Against all odds I felt reasonably alert when I stepped out at Bolton station on that cold damp mid-December morning under dirty skies. I had time on my hands so I took in a little of what the town has to offer – full marks for an excellent fresh produce market – before making the short walk to our filming venue. At first I doubted my directional skills as I seemed to be leaving the busy urban centre and entering a backwater of garages and workshops, yet suddenly there it was: the vivid scarlet façade of Bolton Little Theatre.

bolton-little-theatre

I arrived just as Ian and Nick – another model friend from the Storey and Ghost Bird – were unpacking Ian’s car. Inside, Ian had already secured his camera to the lighting rigs above the theatre stage. A touch of the surreal was added by the stage itself, still dressed for a production of Jack the Ripper. Food for lunch was piled up on a table in the wings, and all the while other volunteer participants were arriving. It was a pleasure to see among them Peter from Everyday People, Existere and Mud Circles, and Mo from Ghost Bird. By the time all were present we numbered 13.

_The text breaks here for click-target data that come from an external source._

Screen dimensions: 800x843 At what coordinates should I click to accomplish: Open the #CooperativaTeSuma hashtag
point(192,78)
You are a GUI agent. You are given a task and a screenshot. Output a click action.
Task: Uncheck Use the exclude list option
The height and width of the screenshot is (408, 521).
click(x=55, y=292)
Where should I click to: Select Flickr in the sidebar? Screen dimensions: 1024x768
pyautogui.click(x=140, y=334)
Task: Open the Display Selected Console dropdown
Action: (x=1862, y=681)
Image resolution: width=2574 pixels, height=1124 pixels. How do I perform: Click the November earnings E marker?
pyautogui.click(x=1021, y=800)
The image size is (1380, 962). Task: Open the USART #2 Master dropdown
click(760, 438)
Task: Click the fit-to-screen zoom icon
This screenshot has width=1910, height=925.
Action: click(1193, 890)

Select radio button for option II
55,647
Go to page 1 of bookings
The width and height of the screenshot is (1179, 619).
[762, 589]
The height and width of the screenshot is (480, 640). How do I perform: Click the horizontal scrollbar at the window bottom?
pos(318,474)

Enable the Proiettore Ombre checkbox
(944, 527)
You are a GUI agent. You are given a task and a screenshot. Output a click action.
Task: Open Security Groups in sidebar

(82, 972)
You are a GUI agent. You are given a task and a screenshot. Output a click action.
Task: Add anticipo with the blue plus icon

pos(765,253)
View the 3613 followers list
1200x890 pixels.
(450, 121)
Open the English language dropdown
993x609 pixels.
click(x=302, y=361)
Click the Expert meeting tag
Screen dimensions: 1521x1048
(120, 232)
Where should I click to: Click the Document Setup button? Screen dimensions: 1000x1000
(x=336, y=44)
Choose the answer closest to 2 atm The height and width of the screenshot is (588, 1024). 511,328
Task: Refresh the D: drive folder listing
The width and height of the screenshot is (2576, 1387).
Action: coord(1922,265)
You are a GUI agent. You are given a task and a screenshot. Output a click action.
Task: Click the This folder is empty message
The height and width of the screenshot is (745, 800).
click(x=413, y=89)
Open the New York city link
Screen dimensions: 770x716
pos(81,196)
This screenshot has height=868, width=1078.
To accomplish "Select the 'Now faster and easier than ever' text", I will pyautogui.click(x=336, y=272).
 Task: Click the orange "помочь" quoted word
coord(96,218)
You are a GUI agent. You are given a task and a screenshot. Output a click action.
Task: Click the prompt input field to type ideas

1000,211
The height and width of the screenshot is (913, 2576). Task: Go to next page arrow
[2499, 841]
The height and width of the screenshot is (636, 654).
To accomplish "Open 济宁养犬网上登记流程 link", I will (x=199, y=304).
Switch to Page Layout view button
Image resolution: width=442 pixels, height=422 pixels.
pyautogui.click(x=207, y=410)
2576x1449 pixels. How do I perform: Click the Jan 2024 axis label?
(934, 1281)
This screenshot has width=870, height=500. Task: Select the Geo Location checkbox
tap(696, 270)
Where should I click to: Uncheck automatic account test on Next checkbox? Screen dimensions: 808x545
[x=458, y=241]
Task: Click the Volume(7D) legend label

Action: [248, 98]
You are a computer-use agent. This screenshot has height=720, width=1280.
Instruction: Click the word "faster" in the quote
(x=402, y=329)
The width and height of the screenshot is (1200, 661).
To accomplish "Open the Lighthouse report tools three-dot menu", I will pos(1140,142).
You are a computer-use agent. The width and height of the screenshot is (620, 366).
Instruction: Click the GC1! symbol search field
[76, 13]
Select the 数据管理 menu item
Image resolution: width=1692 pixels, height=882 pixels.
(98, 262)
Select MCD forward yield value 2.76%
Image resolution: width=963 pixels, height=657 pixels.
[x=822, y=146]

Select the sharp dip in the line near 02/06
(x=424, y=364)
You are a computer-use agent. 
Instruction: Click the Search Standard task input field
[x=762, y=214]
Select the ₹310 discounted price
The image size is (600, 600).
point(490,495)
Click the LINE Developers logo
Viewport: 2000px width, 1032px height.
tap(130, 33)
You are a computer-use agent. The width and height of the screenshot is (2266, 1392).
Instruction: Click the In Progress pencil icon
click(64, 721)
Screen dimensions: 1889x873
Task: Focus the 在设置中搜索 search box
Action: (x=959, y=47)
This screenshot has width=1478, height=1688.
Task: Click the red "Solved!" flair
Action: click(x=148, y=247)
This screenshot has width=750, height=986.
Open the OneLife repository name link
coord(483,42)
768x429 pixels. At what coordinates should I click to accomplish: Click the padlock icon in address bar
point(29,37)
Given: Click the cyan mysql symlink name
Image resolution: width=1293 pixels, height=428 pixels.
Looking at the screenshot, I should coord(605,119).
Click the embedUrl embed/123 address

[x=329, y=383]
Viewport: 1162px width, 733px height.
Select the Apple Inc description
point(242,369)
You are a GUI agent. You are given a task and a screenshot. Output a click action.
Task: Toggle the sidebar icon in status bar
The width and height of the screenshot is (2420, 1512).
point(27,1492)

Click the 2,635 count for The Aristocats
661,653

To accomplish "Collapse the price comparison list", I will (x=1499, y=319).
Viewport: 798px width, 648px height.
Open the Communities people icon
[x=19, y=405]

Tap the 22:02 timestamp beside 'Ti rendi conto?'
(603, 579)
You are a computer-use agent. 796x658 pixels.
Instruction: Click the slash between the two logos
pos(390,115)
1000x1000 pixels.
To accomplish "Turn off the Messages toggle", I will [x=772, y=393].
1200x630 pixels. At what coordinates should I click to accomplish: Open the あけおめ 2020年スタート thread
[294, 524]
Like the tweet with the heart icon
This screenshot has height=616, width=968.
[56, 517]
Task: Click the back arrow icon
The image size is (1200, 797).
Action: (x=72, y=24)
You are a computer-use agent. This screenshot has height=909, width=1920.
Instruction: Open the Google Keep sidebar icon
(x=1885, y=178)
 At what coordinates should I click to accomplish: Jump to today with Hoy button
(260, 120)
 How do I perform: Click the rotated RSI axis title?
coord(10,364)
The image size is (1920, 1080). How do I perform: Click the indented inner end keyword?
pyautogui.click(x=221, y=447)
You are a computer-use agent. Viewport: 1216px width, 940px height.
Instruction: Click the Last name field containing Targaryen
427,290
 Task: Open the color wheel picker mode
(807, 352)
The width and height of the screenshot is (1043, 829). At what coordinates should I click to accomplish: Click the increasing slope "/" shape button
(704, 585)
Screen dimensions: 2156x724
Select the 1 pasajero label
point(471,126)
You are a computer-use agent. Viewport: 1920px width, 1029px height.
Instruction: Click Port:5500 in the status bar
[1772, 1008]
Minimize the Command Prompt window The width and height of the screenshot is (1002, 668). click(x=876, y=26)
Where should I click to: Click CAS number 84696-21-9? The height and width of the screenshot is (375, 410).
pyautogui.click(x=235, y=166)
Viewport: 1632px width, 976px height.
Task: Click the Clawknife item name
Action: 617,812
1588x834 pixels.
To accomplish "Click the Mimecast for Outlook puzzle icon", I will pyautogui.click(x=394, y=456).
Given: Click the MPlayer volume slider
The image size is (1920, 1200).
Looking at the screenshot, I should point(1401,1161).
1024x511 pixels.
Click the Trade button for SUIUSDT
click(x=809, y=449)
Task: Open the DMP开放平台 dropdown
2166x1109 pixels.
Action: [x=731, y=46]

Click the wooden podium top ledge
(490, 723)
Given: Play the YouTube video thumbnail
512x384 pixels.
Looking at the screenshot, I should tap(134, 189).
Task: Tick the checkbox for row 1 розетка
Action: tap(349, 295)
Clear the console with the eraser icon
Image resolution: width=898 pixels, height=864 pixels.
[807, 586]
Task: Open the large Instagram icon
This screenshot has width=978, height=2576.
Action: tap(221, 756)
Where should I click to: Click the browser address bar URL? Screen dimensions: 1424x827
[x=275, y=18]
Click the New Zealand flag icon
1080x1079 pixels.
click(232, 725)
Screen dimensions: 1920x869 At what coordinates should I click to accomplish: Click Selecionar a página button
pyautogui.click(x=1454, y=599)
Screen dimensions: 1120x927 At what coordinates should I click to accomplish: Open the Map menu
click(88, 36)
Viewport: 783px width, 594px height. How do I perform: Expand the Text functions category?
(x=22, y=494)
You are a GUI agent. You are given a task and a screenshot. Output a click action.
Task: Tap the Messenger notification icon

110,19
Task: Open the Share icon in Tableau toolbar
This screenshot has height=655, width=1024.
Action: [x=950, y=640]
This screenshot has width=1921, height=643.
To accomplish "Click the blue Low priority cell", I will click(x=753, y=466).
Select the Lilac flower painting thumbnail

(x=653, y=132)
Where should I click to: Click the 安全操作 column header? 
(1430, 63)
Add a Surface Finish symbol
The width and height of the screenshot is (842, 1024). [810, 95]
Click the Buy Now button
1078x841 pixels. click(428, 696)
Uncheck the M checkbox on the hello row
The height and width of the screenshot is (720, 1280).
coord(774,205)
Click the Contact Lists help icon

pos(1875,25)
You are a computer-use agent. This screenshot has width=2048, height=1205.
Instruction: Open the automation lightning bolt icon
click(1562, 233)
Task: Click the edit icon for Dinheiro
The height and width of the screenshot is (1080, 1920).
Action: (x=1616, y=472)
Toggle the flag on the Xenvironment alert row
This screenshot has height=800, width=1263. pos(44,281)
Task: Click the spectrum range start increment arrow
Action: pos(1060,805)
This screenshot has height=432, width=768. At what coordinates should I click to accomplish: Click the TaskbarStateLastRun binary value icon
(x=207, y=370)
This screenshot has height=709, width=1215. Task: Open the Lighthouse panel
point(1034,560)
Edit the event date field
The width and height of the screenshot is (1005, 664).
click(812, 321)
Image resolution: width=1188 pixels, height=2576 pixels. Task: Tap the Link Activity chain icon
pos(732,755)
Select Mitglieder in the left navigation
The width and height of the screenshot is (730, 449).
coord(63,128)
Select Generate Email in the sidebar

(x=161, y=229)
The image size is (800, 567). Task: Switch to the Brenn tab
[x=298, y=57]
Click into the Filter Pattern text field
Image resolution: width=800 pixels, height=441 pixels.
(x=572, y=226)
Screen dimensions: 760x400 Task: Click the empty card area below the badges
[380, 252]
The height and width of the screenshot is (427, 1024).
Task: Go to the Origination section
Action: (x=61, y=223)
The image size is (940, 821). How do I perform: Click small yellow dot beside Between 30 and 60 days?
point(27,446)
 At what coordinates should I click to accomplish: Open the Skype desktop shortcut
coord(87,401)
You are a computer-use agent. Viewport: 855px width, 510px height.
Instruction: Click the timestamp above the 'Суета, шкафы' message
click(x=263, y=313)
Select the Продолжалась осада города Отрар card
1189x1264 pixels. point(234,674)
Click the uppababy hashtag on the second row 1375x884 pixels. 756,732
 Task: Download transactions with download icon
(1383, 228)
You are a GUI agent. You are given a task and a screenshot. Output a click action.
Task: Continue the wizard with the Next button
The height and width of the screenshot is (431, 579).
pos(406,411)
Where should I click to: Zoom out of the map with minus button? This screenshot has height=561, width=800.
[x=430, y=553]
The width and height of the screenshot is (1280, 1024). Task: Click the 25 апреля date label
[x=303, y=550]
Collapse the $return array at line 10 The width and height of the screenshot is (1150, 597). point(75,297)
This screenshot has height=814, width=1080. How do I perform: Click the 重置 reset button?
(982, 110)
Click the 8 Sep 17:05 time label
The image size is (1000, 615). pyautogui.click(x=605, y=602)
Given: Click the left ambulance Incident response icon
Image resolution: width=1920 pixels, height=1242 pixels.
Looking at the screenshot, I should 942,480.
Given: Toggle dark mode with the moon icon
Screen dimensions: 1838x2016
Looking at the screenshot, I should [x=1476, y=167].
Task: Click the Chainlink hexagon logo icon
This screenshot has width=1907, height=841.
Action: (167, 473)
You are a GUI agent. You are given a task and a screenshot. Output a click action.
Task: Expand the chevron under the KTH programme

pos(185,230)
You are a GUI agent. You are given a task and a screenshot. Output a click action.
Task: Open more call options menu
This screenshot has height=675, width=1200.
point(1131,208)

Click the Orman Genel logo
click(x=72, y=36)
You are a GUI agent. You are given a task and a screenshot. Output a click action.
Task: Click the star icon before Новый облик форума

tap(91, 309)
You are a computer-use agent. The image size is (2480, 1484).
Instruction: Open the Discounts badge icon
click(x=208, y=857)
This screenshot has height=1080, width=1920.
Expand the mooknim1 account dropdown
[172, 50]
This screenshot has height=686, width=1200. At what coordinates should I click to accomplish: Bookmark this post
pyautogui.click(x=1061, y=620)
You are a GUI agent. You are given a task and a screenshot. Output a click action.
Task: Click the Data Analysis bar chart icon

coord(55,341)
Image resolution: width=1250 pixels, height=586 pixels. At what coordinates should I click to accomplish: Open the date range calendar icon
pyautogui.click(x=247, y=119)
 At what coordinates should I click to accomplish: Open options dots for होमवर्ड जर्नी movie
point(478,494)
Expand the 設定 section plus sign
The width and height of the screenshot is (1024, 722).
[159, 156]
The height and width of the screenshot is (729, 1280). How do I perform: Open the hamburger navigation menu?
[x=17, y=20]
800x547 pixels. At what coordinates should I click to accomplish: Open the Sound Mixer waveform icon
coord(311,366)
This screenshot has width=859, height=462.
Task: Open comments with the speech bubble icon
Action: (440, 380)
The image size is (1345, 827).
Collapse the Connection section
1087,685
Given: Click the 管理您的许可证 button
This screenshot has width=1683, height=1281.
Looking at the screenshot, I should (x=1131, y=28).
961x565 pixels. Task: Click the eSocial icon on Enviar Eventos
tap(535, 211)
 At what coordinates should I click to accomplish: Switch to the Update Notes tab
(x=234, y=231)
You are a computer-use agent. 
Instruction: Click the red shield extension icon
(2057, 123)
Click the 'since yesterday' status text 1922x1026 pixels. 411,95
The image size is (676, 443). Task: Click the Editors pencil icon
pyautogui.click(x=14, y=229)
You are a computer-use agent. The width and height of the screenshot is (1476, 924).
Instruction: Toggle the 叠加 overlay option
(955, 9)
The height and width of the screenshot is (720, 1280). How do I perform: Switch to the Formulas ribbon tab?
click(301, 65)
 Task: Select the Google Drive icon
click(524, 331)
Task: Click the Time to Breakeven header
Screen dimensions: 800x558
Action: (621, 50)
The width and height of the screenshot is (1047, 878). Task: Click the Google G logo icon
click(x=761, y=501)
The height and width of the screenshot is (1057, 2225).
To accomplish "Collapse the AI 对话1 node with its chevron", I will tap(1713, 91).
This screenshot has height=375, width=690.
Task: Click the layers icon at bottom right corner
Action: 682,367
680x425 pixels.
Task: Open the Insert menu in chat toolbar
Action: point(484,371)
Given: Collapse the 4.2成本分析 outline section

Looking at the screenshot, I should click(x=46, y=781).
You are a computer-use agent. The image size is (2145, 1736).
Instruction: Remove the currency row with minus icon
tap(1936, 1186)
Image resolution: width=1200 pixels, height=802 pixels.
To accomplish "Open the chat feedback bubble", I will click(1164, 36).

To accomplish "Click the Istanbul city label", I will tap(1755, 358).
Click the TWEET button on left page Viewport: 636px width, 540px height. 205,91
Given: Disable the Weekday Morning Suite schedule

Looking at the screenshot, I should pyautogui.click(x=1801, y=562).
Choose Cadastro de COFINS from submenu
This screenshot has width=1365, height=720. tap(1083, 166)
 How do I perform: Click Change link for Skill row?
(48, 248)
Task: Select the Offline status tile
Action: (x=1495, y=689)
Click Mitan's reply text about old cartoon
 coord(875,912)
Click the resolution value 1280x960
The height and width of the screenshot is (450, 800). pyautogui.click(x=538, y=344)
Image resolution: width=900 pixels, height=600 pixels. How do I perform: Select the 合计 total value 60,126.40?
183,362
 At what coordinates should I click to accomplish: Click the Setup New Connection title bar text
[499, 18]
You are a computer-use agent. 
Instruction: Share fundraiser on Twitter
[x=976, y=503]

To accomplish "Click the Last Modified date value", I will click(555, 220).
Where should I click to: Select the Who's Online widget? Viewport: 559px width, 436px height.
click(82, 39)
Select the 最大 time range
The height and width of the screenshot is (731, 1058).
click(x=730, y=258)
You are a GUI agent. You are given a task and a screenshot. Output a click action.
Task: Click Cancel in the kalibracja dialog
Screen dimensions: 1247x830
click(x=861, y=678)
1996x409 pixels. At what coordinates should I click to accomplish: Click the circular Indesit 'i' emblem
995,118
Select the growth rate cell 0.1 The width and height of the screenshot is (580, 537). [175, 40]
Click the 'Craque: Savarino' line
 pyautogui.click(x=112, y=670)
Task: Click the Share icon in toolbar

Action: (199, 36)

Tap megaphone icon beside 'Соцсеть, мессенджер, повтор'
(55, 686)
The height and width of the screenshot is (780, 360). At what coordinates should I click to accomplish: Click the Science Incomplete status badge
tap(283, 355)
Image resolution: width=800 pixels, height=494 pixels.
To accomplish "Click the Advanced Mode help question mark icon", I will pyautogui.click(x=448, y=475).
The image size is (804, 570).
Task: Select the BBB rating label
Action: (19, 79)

Ian gave us an outline briefing, and then we withdrew to our changing rooms to undress. The plan was to coordinate short bursts of simple movements, to be filmed separately such that they could later be edited and looped into an elegant ensemble of forms and actions. We started in a tight standing group, slowly shuffling, turning and interweaving. It reminded me somewhat of emperor penguins in Antarctica, albeit sufficiently warmer. We then lay on the floor side by side, rippling and rolling. Next we changed to a circle, feet together, bodies rising and falling. And so on and on, in various other patterns filmed from above and from one side over 3-4 hours with a break for refreshments.

This was only my second filmed work, the previous being Adam James’s Mud Circles in February. Like Adam, Ian was a considerate organiser with a clear vision for his art. Now he has the challenge of turning his raw footage of raw forms into a finished piece of art that adequately translates his conception. It will be fascinating to see what he creates.